Celia was personally acquainted with people like this. She knew for a fact that they cooked together.
Can you imagine?
Celia wanted to say, to Lydia. And they enjoyed it, or claimed to. Everyone had families, everyone cooked, but the Fulfilled People got along. Or so Celia imagined. She imagined if you shook out the maps in
their
glove compartments no index cards that said
privacy is a vacation
would come slipping out to spoil the day.

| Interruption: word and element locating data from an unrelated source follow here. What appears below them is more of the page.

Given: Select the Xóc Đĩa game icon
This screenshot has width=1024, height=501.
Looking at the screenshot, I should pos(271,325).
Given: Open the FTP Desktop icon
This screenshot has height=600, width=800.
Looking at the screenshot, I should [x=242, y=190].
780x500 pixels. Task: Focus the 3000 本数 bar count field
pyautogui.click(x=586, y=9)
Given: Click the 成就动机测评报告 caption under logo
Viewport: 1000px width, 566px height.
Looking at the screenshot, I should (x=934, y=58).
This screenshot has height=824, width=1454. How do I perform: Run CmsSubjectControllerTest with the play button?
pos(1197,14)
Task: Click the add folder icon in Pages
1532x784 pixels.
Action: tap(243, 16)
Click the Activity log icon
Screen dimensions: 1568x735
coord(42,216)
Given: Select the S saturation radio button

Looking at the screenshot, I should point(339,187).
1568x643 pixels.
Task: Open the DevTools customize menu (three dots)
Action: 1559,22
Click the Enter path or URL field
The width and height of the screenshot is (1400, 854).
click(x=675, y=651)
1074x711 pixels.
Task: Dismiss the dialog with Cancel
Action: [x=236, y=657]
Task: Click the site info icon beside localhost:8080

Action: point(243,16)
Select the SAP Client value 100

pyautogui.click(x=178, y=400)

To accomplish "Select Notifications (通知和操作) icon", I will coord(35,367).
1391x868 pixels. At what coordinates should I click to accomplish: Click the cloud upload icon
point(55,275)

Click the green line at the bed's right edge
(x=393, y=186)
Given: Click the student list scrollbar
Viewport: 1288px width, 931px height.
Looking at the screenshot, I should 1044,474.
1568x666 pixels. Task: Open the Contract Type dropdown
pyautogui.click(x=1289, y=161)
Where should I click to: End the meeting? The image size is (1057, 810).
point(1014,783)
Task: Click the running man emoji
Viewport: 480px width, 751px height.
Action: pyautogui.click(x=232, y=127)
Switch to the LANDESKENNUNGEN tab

Celia saw them all over the place, out here in the suburbs, where she was marooned. She couldn’t remember seeing them in the city, though she’d been younger then, and single, not so sensitive to this sort of thing. It had been a mistake to move out here, she saw that now. Peter had wanted trees, and she’d liked the idea, too, but these people were all around them here. Celia saw—heard!—them at the library, certain the
Quiet, please
signs didn’t apply to them. She saw them at the hardware store buying fancy replacement knobs for their kitchen cabinets, in the specialty aisles at the grocery store, shopping for obscure condiments.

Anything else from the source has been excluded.